Federal toy and product safety database delayed
Several weeks back I wrote about how this easy-to-use database over at the U.S. Food and Drug Administration where you can check if your peanut butter is salmonella free. But if a parent wants to find out if that Thomas and Friends wooden railway the kid has been hankering for is free of lead paint or easy-to-swallow parts, you won’t have much luck over at the Consumer Product Safety Commission–yet. The agency is over two months late with a required report to Congress on plans to build a new searchable database for its website that will contain information on reports of hazardous toys and other products. With this new database in place, parents should be able to quickly discover whether any other parent out there–or health professional, or child care center operator–has reported a safety problem with a toy, long before there is an official recall.
Last summer, largely in response to public uproar following the recall of millions of lead-contaminated popular toys imported from China–Big Birds and Elmos and Thomas the Tank Engines among them–Congress approved the Consumer Product Safety Improvement Act. As part of that law, the agency was required to produce, within 180 days, or by February 10, a detailed plan to Congress for the new database. Once the report is submitted, the agency then has 18 months to make it available to the public.
Yet February 10 came and went without the agency submitting the plan, with the agency claiming it had not received the funding to work on it. With the passage of the 2009 appropriations bill, Jacquie Elder, deputy executive director staff now says the money is in and that staff are “beginning our work on developing the plan for the database.” As the law is written, every day in delay for the submission of the database plan to Congress also translates into a day of delay before the database is required to be made available to the public.
Nancy Nord, the acting chairman of the commission and a Bush appointee, was notoriously hostile to the idea of the database when it was originally debated on Congress. At a May 2008 speech before the National Retail Federation, she reportedly told attendees to fight the database provision. Nord had testified earlier that the database requirement would be too costly. In March, Sen. Dick Durbin sent Nord a blistering letter, saying “Recent comments you have made in the press…show your continued resistance to modernizing your agency and addressing the genuine public concern over unsafe products.” Nord has come under fire in the past for taking trips on the dime of the industries she regulates. The CPSC is also hamstrung because one of three commissioner slots has been vacant for some three years.
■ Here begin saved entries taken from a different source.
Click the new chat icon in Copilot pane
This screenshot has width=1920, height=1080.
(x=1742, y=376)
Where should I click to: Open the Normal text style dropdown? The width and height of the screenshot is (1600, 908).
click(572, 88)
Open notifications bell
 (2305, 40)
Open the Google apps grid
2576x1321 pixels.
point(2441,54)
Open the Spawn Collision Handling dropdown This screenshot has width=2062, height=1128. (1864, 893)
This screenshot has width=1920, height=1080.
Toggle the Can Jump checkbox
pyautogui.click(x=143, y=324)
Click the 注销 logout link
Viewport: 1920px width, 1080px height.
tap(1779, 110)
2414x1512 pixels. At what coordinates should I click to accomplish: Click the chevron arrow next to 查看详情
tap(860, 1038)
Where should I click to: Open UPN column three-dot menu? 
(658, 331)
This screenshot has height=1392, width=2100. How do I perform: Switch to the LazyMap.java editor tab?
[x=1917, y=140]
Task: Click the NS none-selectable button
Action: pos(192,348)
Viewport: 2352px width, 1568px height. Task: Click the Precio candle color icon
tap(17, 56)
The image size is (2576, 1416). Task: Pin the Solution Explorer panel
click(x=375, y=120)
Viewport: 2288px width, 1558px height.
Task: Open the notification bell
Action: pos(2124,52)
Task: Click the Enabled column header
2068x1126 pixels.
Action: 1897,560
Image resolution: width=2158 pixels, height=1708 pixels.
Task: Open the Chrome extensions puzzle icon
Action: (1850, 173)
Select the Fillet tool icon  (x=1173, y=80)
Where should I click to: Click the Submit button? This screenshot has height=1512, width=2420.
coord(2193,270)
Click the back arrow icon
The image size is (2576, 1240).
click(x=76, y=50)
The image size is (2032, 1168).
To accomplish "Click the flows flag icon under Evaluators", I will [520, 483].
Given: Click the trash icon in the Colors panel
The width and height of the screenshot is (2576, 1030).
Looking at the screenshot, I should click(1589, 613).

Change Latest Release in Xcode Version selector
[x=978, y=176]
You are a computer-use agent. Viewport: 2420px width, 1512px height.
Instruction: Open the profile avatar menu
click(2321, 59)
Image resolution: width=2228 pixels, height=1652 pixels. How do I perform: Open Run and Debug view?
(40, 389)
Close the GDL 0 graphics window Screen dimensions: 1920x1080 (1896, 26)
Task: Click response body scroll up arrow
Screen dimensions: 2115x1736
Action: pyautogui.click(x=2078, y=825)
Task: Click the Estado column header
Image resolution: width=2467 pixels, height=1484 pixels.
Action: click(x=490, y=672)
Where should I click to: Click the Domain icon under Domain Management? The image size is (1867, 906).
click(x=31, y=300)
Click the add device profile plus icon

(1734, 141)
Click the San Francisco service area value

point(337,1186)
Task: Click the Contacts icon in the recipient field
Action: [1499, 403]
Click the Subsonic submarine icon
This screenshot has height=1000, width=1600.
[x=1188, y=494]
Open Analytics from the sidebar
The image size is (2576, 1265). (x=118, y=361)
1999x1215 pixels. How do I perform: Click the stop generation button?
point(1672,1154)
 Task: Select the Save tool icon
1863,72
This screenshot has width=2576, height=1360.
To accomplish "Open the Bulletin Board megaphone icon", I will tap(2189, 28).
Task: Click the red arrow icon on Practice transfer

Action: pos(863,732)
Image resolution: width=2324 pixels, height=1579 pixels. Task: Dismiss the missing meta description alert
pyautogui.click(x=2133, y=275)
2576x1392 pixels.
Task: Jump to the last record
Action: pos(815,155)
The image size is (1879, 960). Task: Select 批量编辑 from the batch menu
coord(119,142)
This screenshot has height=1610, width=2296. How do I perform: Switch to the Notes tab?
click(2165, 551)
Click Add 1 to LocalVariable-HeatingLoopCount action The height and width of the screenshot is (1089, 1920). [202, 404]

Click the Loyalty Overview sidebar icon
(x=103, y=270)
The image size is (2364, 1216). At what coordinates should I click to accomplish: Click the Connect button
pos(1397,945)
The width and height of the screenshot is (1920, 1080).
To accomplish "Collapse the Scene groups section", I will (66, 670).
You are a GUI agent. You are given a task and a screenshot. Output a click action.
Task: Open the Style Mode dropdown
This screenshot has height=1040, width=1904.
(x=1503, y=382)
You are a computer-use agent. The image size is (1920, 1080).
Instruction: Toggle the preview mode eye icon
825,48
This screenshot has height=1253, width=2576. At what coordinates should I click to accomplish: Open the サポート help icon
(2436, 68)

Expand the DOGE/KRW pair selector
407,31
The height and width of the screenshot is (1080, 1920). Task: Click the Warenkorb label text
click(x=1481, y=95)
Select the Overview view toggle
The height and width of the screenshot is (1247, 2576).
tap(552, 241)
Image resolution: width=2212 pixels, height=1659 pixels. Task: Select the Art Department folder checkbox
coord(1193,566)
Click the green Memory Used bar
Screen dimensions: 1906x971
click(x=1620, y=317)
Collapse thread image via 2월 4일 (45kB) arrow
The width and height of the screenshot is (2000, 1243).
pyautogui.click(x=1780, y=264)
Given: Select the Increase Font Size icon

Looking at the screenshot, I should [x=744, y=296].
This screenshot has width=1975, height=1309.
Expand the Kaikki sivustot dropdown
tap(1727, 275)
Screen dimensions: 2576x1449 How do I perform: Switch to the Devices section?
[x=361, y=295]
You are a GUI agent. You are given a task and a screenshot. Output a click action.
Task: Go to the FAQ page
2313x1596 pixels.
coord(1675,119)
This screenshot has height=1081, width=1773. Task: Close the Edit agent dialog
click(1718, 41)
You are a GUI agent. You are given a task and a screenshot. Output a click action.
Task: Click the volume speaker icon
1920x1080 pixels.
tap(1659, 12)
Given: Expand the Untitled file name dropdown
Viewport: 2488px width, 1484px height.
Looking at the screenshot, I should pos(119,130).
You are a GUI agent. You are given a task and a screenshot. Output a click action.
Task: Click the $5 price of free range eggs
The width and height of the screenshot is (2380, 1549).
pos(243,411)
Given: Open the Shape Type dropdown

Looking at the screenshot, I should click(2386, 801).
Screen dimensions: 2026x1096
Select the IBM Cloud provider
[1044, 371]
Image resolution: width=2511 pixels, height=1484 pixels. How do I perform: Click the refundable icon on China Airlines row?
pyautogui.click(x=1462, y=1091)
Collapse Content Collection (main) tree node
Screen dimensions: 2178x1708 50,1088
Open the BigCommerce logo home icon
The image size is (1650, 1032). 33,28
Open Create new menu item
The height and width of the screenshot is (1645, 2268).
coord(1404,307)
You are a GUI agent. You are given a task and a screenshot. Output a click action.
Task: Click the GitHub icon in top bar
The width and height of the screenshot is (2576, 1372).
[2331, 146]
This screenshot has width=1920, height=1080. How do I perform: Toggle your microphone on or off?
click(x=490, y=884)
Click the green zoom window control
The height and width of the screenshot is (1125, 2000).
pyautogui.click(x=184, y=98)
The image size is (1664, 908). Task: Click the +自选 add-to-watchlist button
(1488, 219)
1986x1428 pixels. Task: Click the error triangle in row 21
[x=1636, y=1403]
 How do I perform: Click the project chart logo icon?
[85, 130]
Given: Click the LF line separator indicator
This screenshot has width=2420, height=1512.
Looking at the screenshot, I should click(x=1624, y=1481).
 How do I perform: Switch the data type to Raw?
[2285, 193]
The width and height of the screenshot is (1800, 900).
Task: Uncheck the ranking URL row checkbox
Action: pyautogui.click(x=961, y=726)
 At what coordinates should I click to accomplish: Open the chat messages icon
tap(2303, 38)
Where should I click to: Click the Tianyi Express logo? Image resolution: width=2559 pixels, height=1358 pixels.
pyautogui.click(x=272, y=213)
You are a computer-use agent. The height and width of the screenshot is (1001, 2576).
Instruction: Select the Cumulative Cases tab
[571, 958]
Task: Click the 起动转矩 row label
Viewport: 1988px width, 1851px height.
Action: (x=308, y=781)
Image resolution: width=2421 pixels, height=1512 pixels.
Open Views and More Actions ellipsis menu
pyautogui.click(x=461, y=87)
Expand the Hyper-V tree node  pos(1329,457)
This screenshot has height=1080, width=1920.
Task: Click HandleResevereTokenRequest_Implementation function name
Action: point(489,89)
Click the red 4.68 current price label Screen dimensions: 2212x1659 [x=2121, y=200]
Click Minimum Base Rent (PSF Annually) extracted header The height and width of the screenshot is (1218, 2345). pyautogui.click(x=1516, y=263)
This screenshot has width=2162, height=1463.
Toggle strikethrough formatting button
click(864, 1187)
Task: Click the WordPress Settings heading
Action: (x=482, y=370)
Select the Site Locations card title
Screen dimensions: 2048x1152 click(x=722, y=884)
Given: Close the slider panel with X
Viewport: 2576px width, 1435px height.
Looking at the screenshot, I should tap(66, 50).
The new database is required to go beyond information currently available to consumers by requiring disclosure of any reports of harm that are submitted by consumers; local, state, or federal government; health care providers; child service providers; and public safety groups. You’ll be able to find out the types of injuries that have occurred, where they occurred, and other information typically now available only through a formal Freedom of Information Act request. Manufacturers will be identified, which ought to make it possible to mash that information up with lobbying and campaign finance information.
However, there’s no explicit language in the law requiring that the raw data underlying the database be made available to the public in a format such as XML or a text file. Offering the data in this format would make it easy for programmers to mash it up with other information, enhancing its reach. Imagine, for example, maps showing where product injuries are occuring. Or an application that helps you check out toy safety on your cell phone. Every day the CPSC runs late on getting this data out to the public is a day when that information could have helped prevent new injuries.